In a Nairobi boardroom on July 6, three institutions signed an agreement that could quietly reshape how hundreds of millions of Africans send money, prove who they are, and access government services.

Equity Group Holdings, the AfricaNenda Foundation, and the Gates Foundation have entered a strategic partnership to accelerate Digital Public Infrastructure, or DPI, across the continent, and Equity’s Group Managing Director and CEO, Dr. James Mwangi, was named the first Continental DPI Champion, a recognition of his role in advancing inclusive digital finance.

Evidently, the stakes are larger than one signing ceremony suggests.

Nearly 400 million Africans remain outside formal financial services, a gap that persists even after a decade of mobile money expansion.

“Through this partnership, we want to build practical Digital Public Infrastructure models and scale them across 20 to 30 African markets,” said Dr. Robert Ochola, AfricaNenda’s Chief Executive Officer, framing the collaboration as a bridge from policy to implementation.

“Digital Public Infrastructure cannot succeed without private-sector participation,” he added, noting that Equity brings execution capability and market reach that policy alone cannot supply.

East Africa sits at the centre of this agenda. Equity Group’s financial services footprint runs deep across the region, and AfricaNenda already works with more than 30 central banks, including those of Rwanda and South Sudan.

Uganda itself offers an instructive case. The country has pushed financial inclusion to 81 percent by 2023, largely on the back of mobile money.

Yet that success masks a stubborn problem: banks, mobile money operators, and fintechs still operate in silos, and moving value between them remains costly and clumsy for ordinary users and small traders alike.

Interoperable payment systems, the core promise of DPI, would let these platforms talk to one another, cutting friction and cost for the people who can least afford either.

Mobile money also stopped short of solving credit and savings. Millions of Ugandans, particularly women and rural small-scale entrepreneurs, remain invisible to formal lenders because their financial histories live inside SACCOs and Village Savings and Loans Associations rather than national credit bureaus.

Folding that data into shared infrastructure could open growth capital and insurance to borrowers that banks currently cannot see.

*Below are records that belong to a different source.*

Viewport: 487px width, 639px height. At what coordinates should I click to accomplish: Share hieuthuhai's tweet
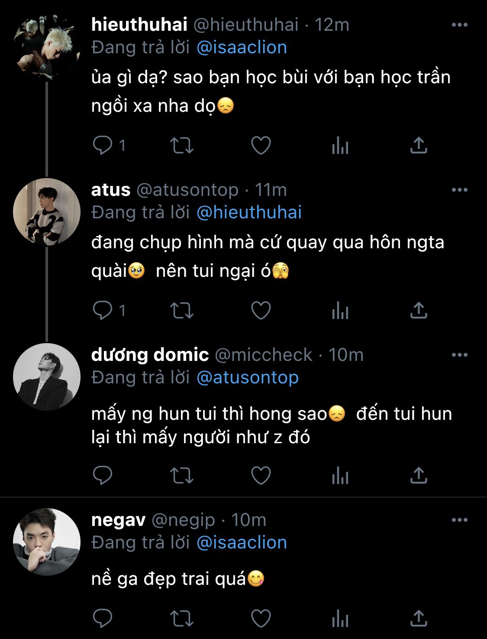point(418,146)

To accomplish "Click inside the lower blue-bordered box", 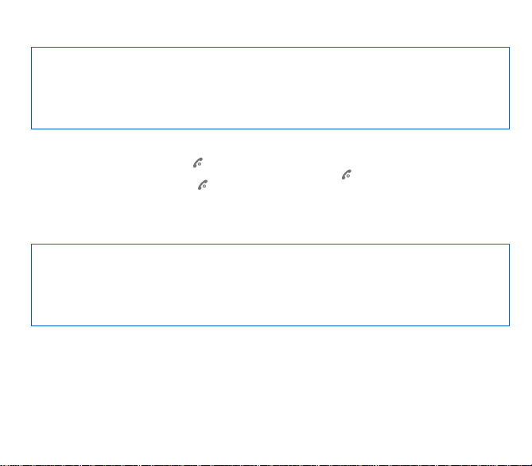I will (270, 285).
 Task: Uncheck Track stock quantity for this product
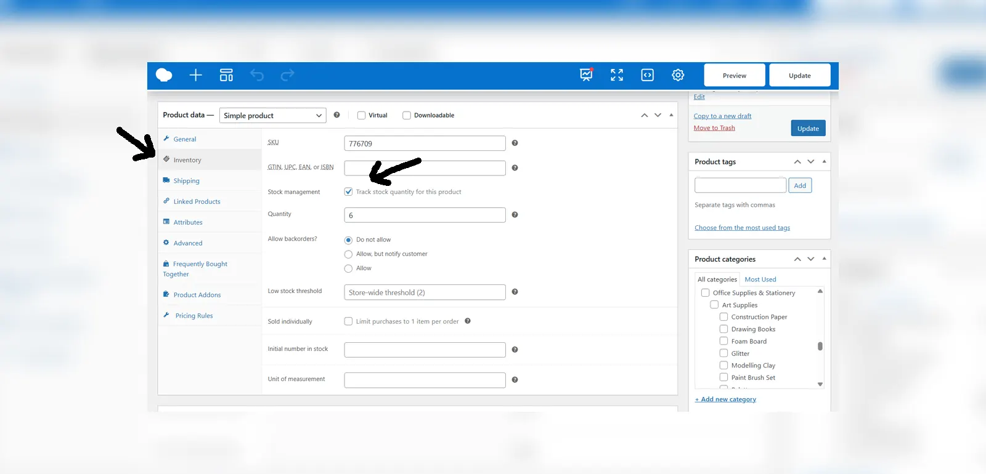click(x=349, y=191)
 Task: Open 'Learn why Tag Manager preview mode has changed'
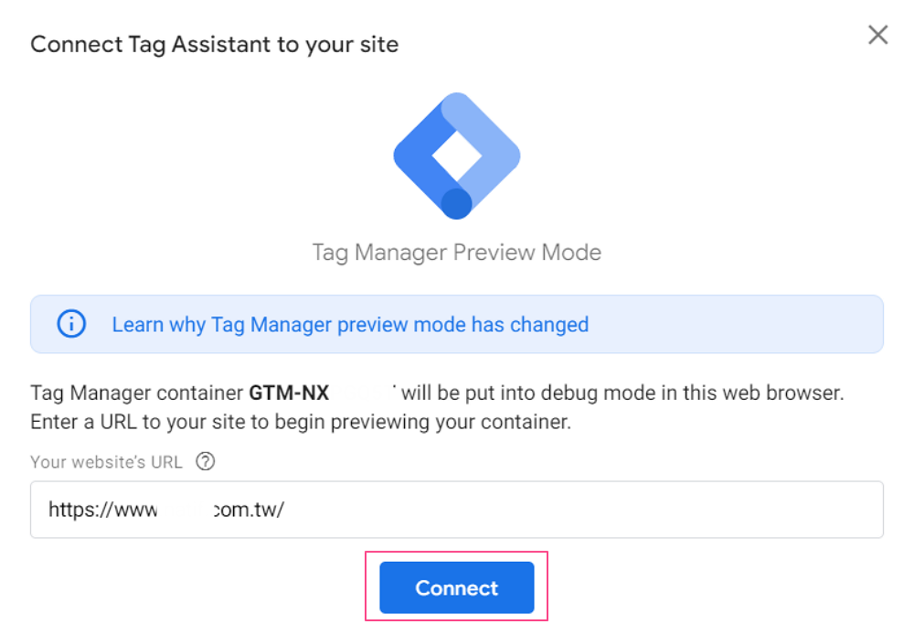click(350, 325)
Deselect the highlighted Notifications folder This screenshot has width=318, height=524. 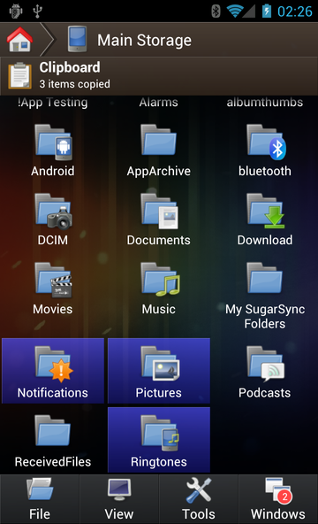[x=53, y=371]
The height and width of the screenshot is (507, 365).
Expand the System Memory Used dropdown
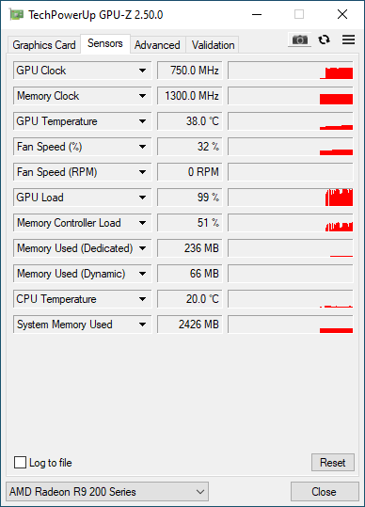(142, 325)
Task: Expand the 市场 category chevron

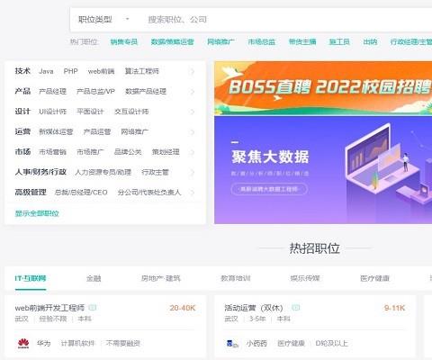Action: (193, 152)
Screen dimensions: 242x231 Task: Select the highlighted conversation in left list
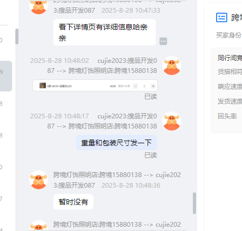pyautogui.click(x=6, y=76)
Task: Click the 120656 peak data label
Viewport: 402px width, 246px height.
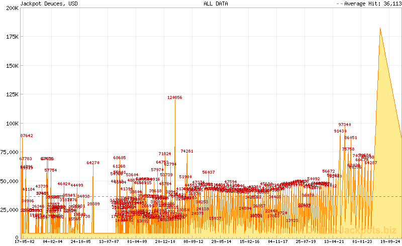Action: tap(175, 98)
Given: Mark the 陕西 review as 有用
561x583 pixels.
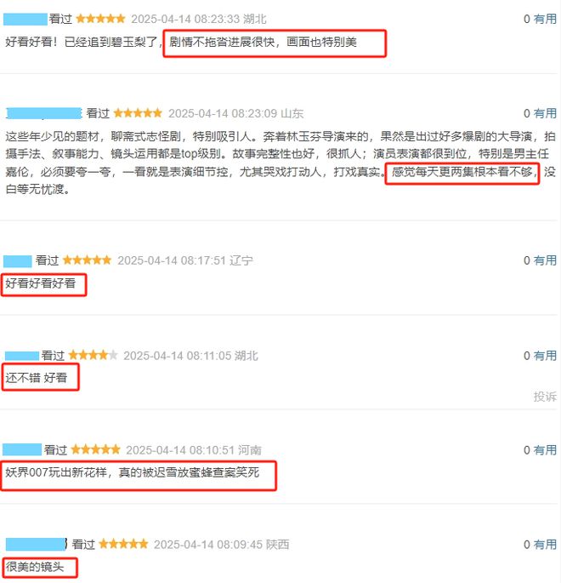Looking at the screenshot, I should pos(545,545).
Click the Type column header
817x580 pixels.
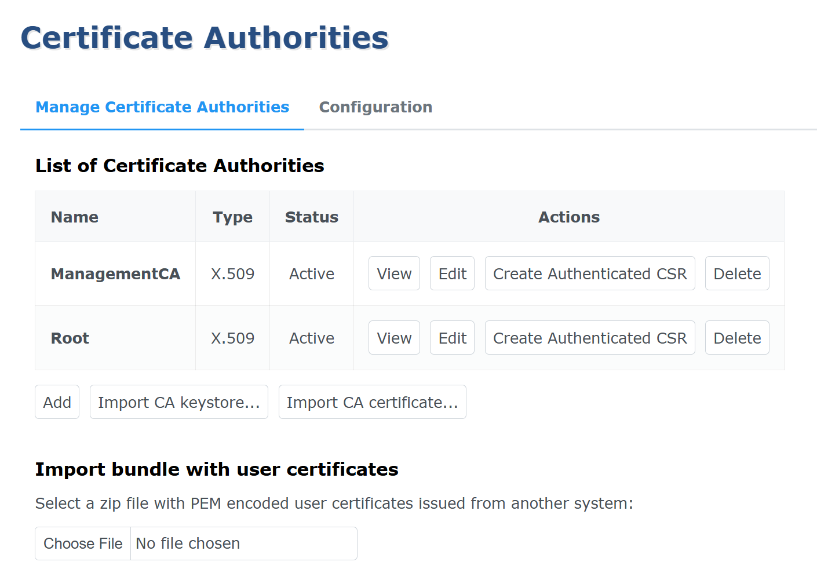point(232,216)
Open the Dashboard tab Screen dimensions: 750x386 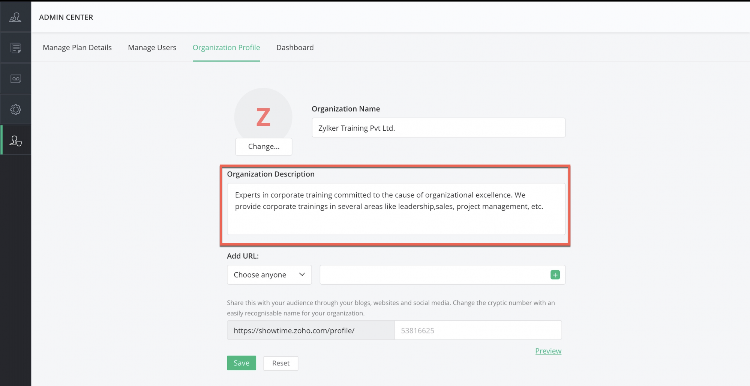coord(295,48)
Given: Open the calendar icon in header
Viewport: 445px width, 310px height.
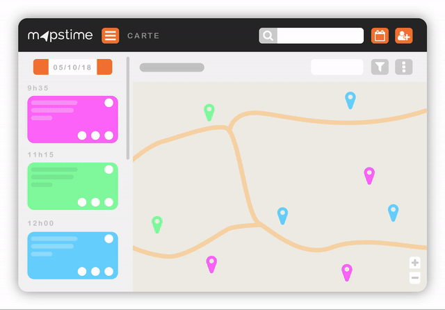Looking at the screenshot, I should point(379,35).
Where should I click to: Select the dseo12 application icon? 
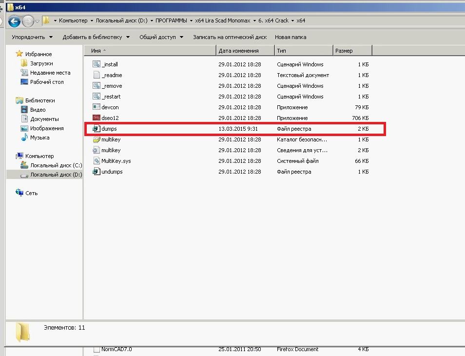coord(96,118)
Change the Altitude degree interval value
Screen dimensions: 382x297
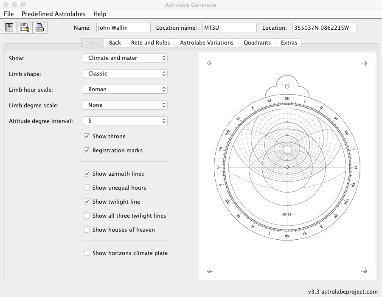point(125,120)
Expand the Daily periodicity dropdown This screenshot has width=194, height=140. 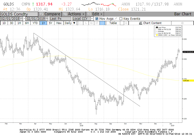[x=74, y=23]
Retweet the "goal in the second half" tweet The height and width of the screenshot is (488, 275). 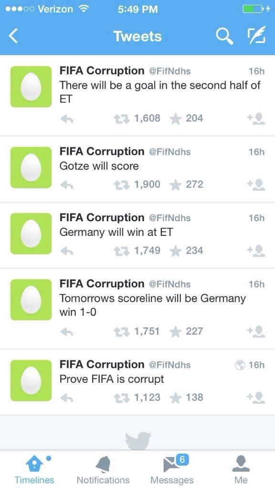[121, 118]
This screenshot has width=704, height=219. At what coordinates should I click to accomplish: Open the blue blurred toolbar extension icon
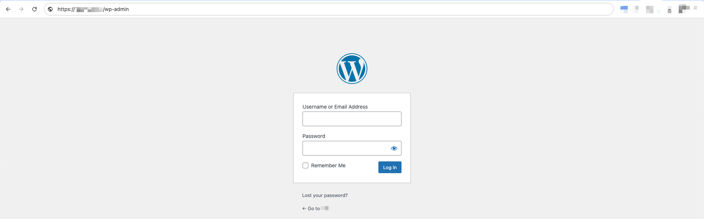point(624,9)
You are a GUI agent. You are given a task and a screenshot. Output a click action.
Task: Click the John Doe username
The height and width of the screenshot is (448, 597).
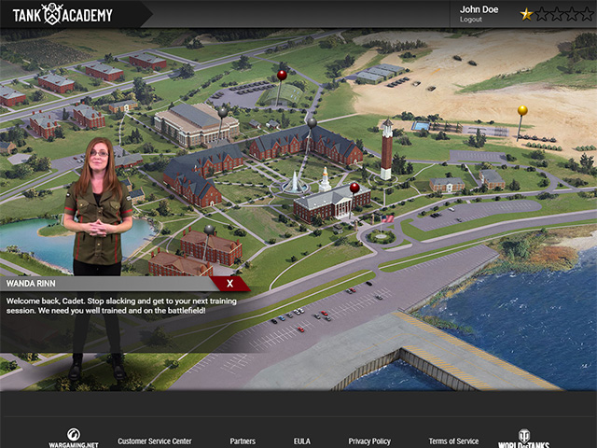pyautogui.click(x=479, y=9)
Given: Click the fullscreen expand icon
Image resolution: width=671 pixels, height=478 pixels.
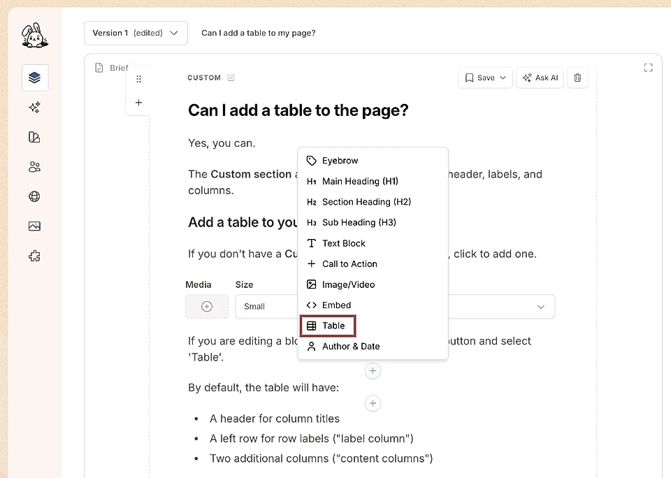Looking at the screenshot, I should pyautogui.click(x=648, y=67).
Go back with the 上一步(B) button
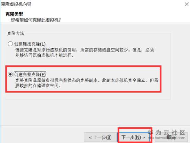 100,137
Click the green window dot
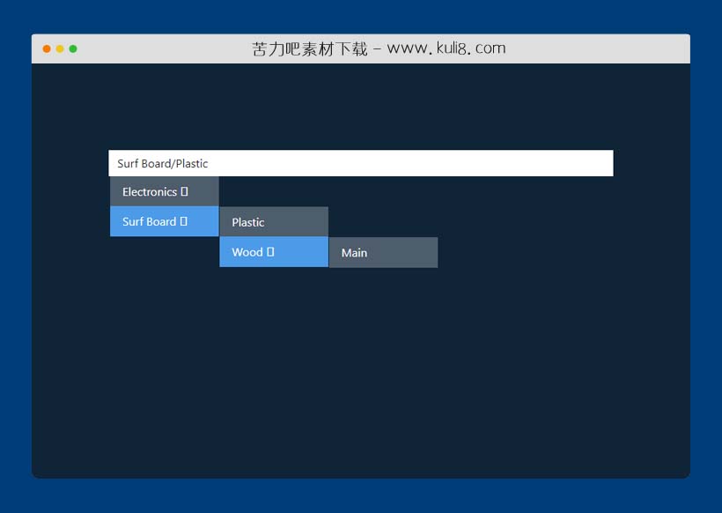The height and width of the screenshot is (513, 722). coord(73,48)
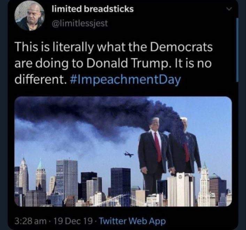Click the word different in tweet text

coord(39,80)
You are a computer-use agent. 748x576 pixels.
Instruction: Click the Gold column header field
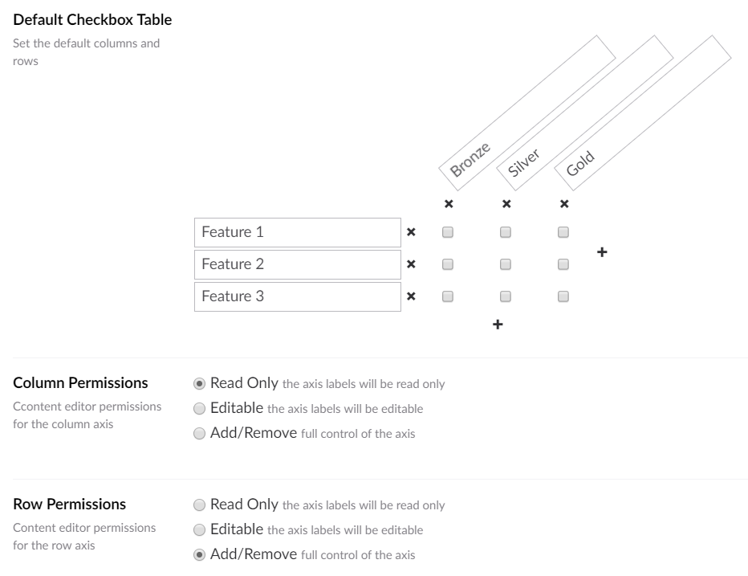(643, 113)
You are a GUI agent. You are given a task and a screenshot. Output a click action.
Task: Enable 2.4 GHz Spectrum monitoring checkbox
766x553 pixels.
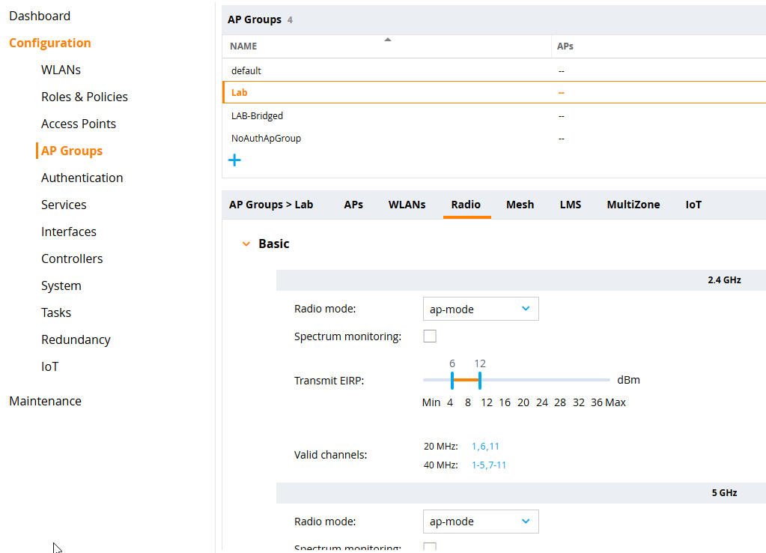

There is a regional dimension too: as the region integrates into the African Continental Free Trade Area, unified digital payment rails would shorten and cheapen cross-border trade for SMEs, while Uganda’s existing national ID system offers a foundation for the “trusted identity” layer DPI requires, easing fraud checks and KYC processes.

Dr. Mwangi described the partnership as consistent with Equity’s founding mission of transforming lives through inclusion, while Nanjira Sambuli from the Gates Foundation offered the sharpest caution of the day.

“Building Digital Public Infrastructure is only a first step,” she said.

“The real measure of success is whether people use it to improve their lives.”

That line sets the true test for this initiative, in the region and across the continent: not how sophisticated the plumbing becomes, but whether a market trader in Mukono or a saver in a rural SACCO in Rukiga ever notices the difference.